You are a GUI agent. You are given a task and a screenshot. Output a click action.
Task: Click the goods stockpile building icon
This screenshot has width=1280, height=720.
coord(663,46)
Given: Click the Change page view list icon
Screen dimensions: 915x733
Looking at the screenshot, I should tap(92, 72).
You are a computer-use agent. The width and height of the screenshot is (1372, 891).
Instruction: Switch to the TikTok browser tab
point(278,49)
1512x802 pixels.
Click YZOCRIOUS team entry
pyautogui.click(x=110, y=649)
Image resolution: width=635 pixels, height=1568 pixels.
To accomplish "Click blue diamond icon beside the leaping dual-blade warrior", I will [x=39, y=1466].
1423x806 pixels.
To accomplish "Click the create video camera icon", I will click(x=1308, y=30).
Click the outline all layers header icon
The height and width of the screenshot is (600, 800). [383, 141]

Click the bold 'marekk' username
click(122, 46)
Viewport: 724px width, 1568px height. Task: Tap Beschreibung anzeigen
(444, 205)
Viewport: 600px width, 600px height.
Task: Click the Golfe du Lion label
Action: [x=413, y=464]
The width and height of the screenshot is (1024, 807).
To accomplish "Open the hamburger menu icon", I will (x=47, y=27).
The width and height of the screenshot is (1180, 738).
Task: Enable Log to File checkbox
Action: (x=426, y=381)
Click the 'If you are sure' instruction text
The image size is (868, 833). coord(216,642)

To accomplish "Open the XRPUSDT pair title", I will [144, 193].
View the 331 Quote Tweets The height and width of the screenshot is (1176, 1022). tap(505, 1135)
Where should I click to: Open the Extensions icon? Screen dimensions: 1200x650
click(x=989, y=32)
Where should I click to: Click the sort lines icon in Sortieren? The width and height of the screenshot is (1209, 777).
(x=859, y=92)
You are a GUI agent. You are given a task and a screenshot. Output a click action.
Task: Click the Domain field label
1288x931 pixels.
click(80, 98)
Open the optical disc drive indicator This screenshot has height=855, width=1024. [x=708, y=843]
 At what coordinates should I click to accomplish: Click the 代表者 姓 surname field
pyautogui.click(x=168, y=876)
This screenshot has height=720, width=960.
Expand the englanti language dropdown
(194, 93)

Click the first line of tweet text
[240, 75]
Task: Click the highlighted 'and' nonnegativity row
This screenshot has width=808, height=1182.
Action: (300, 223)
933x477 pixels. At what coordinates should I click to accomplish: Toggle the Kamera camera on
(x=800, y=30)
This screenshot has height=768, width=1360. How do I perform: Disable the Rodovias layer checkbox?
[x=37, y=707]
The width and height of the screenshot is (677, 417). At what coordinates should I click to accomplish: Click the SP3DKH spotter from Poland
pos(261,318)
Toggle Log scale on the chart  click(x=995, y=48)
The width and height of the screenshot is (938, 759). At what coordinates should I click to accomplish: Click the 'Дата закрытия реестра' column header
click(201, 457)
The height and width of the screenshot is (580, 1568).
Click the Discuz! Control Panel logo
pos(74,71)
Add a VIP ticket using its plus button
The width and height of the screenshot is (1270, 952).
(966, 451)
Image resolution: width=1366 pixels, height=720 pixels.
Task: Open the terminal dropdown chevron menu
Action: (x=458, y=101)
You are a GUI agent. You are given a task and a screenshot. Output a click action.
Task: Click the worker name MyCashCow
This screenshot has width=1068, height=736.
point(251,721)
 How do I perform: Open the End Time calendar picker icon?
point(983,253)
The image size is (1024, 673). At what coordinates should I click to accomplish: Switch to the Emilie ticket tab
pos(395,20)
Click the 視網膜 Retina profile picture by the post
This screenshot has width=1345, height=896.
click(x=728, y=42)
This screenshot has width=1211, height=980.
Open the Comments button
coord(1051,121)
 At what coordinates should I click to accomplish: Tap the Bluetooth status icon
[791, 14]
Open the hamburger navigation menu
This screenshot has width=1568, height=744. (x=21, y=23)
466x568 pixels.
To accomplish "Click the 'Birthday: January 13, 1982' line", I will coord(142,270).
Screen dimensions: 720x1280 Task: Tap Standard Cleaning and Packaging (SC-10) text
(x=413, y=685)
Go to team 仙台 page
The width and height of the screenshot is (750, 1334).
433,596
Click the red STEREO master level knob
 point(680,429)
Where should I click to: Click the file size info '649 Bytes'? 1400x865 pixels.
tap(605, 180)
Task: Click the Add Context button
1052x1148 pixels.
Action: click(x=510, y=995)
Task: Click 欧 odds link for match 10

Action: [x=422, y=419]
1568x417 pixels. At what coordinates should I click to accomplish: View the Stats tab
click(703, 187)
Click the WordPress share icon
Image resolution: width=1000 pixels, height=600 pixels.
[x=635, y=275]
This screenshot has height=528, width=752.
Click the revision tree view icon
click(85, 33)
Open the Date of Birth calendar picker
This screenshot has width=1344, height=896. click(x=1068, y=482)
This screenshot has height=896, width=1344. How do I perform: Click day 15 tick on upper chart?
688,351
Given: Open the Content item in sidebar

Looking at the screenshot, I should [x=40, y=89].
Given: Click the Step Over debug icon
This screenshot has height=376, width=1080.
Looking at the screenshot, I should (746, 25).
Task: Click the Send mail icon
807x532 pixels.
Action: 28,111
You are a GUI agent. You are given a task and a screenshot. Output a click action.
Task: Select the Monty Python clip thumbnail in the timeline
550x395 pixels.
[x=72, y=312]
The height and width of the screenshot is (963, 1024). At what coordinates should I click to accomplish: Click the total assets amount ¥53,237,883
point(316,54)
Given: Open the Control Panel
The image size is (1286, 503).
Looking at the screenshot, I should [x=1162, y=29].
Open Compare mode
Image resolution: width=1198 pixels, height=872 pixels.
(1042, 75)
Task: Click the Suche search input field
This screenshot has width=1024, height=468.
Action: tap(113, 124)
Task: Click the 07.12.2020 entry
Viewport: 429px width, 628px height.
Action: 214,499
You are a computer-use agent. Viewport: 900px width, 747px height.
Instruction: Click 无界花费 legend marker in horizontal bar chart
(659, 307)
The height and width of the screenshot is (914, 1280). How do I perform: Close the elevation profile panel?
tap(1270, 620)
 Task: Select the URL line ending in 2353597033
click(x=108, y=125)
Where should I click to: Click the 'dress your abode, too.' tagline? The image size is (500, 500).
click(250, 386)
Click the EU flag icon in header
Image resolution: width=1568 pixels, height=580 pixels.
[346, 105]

------------------------------

A verbatim copy of all the entries is the expected result.

• Result for this task:
You are a GUI agent. You are given a task and a screenshot. Output a click action.
Task: Click the goods stockpile building icon
This screenshot has width=1280, height=720.
coord(663,46)
Given: Click the Change page view list icon
Screen dimensions: 915x733
Looking at the screenshot, I should tap(92, 72).
You are a computer-use agent. The width and height of the screenshot is (1372, 891).
Instruction: Switch to the TikTok browser tab
point(278,49)
1512x802 pixels.
Click YZOCRIOUS team entry
pyautogui.click(x=110, y=649)
Image resolution: width=635 pixels, height=1568 pixels.
To accomplish "Click blue diamond icon beside the leaping dual-blade warrior", I will [x=39, y=1466].
1423x806 pixels.
To accomplish "Click the create video camera icon", I will click(x=1308, y=30).
Click the outline all layers header icon
The height and width of the screenshot is (600, 800). [383, 141]

Click the bold 'marekk' username
click(122, 46)
Viewport: 724px width, 1568px height. Task: Tap Beschreibung anzeigen
(444, 205)
Viewport: 600px width, 600px height.
Task: Click the Golfe du Lion label
Action: [x=413, y=464]
The width and height of the screenshot is (1024, 807).
To accomplish "Open the hamburger menu icon", I will (x=47, y=27).
The width and height of the screenshot is (1180, 738).
Task: Enable Log to File checkbox
Action: (x=426, y=381)
Click the 'If you are sure' instruction text
The image size is (868, 833). coord(216,642)

To accomplish "Open the XRPUSDT pair title", I will [144, 193].
View the 331 Quote Tweets The height and width of the screenshot is (1176, 1022). tap(505, 1135)
Where should I click to: Open the Extensions icon? Screen dimensions: 1200x650
click(x=989, y=32)
Where should I click to: Click the sort lines icon in Sortieren? The width and height of the screenshot is (1209, 777).
(x=859, y=92)
You are a GUI agent. You are given a task and a screenshot. Output a click action.
Task: Click the Domain field label
1288x931 pixels.
click(80, 98)
Open the optical disc drive indicator This screenshot has height=855, width=1024. [x=708, y=843]
 At what coordinates should I click to accomplish: Click the 代表者 姓 surname field
pyautogui.click(x=168, y=876)
This screenshot has height=720, width=960.
Expand the englanti language dropdown
(194, 93)

Click the first line of tweet text
[240, 75]
Task: Click the highlighted 'and' nonnegativity row
This screenshot has width=808, height=1182.
Action: (300, 223)
933x477 pixels. At what coordinates should I click to accomplish: Toggle the Kamera camera on
(x=800, y=30)
This screenshot has height=768, width=1360. How do I perform: Disable the Rodovias layer checkbox?
[x=37, y=707]
The width and height of the screenshot is (677, 417). At what coordinates should I click to accomplish: Click the SP3DKH spotter from Poland
pos(261,318)
Toggle Log scale on the chart  click(x=995, y=48)
The width and height of the screenshot is (938, 759). At what coordinates should I click to accomplish: Click the 'Дата закрытия реестра' column header
click(201, 457)
The height and width of the screenshot is (580, 1568).
Click the Discuz! Control Panel logo
pos(74,71)
Add a VIP ticket using its plus button
The width and height of the screenshot is (1270, 952).
(966, 451)
Image resolution: width=1366 pixels, height=720 pixels.
Task: Open the terminal dropdown chevron menu
Action: (x=458, y=101)
You are a GUI agent. You are given a task and a screenshot. Output a click action.
Task: Click the worker name MyCashCow
This screenshot has width=1068, height=736.
point(251,721)
 How do I perform: Open the End Time calendar picker icon?
point(983,253)
The image size is (1024, 673). At what coordinates should I click to accomplish: Switch to the Emilie ticket tab
pos(395,20)
Click the 視網膜 Retina profile picture by the post
This screenshot has width=1345, height=896.
click(x=728, y=42)
This screenshot has width=1211, height=980.
Open the Comments button
coord(1051,121)
 At what coordinates should I click to accomplish: Tap the Bluetooth status icon
[791, 14]
Open the hamburger navigation menu
This screenshot has width=1568, height=744. (x=21, y=23)
466x568 pixels.
To accomplish "Click the 'Birthday: January 13, 1982' line", I will coord(142,270).
Screen dimensions: 720x1280 Task: Tap Standard Cleaning and Packaging (SC-10) text
(x=413, y=685)
Go to team 仙台 page
The width and height of the screenshot is (750, 1334).
433,596
Click the red STEREO master level knob
 point(680,429)
Where should I click to: Click the file size info '649 Bytes'? 1400x865 pixels.
tap(605, 180)
Task: Click the Add Context button
1052x1148 pixels.
Action: click(x=510, y=995)
Task: Click 欧 odds link for match 10

Action: [x=422, y=419]
1568x417 pixels. At what coordinates should I click to accomplish: View the Stats tab
click(703, 187)
Click the WordPress share icon
Image resolution: width=1000 pixels, height=600 pixels.
[x=635, y=275]
This screenshot has height=528, width=752.
Click the revision tree view icon
click(85, 33)
Open the Date of Birth calendar picker
This screenshot has width=1344, height=896. click(x=1068, y=482)
This screenshot has height=896, width=1344. How do I perform: Click day 15 tick on upper chart?
688,351
Given: Open the Content item in sidebar

Looking at the screenshot, I should [x=40, y=89].
Given: Click the Step Over debug icon
This screenshot has height=376, width=1080.
Looking at the screenshot, I should (746, 25).
Task: Click the Send mail icon
807x532 pixels.
Action: 28,111
You are a GUI agent. You are given a task and a screenshot. Output a click action.
Task: Select the Monty Python clip thumbnail in the timeline
550x395 pixels.
[x=72, y=312]
The height and width of the screenshot is (963, 1024). At what coordinates should I click to accomplish: Click the total assets amount ¥53,237,883
point(316,54)
Given: Open the Control Panel
The image size is (1286, 503).
Looking at the screenshot, I should [x=1162, y=29].
Open Compare mode
Image resolution: width=1198 pixels, height=872 pixels.
(1042, 75)
Task: Click the Suche search input field
This screenshot has width=1024, height=468.
Action: tap(113, 124)
Task: Click the 07.12.2020 entry
Viewport: 429px width, 628px height.
Action: 214,499
You are a computer-use agent. Viewport: 900px width, 747px height.
Instruction: Click 无界花费 legend marker in horizontal bar chart
(659, 307)
The height and width of the screenshot is (914, 1280). How do I perform: Close the elevation profile panel?
tap(1270, 620)
 Task: Select the URL line ending in 2353597033
click(x=108, y=125)
Where should I click to: Click the 'dress your abode, too.' tagline? The image size is (500, 500).
click(250, 386)
Click the EU flag icon in header
Image resolution: width=1568 pixels, height=580 pixels.
[346, 105]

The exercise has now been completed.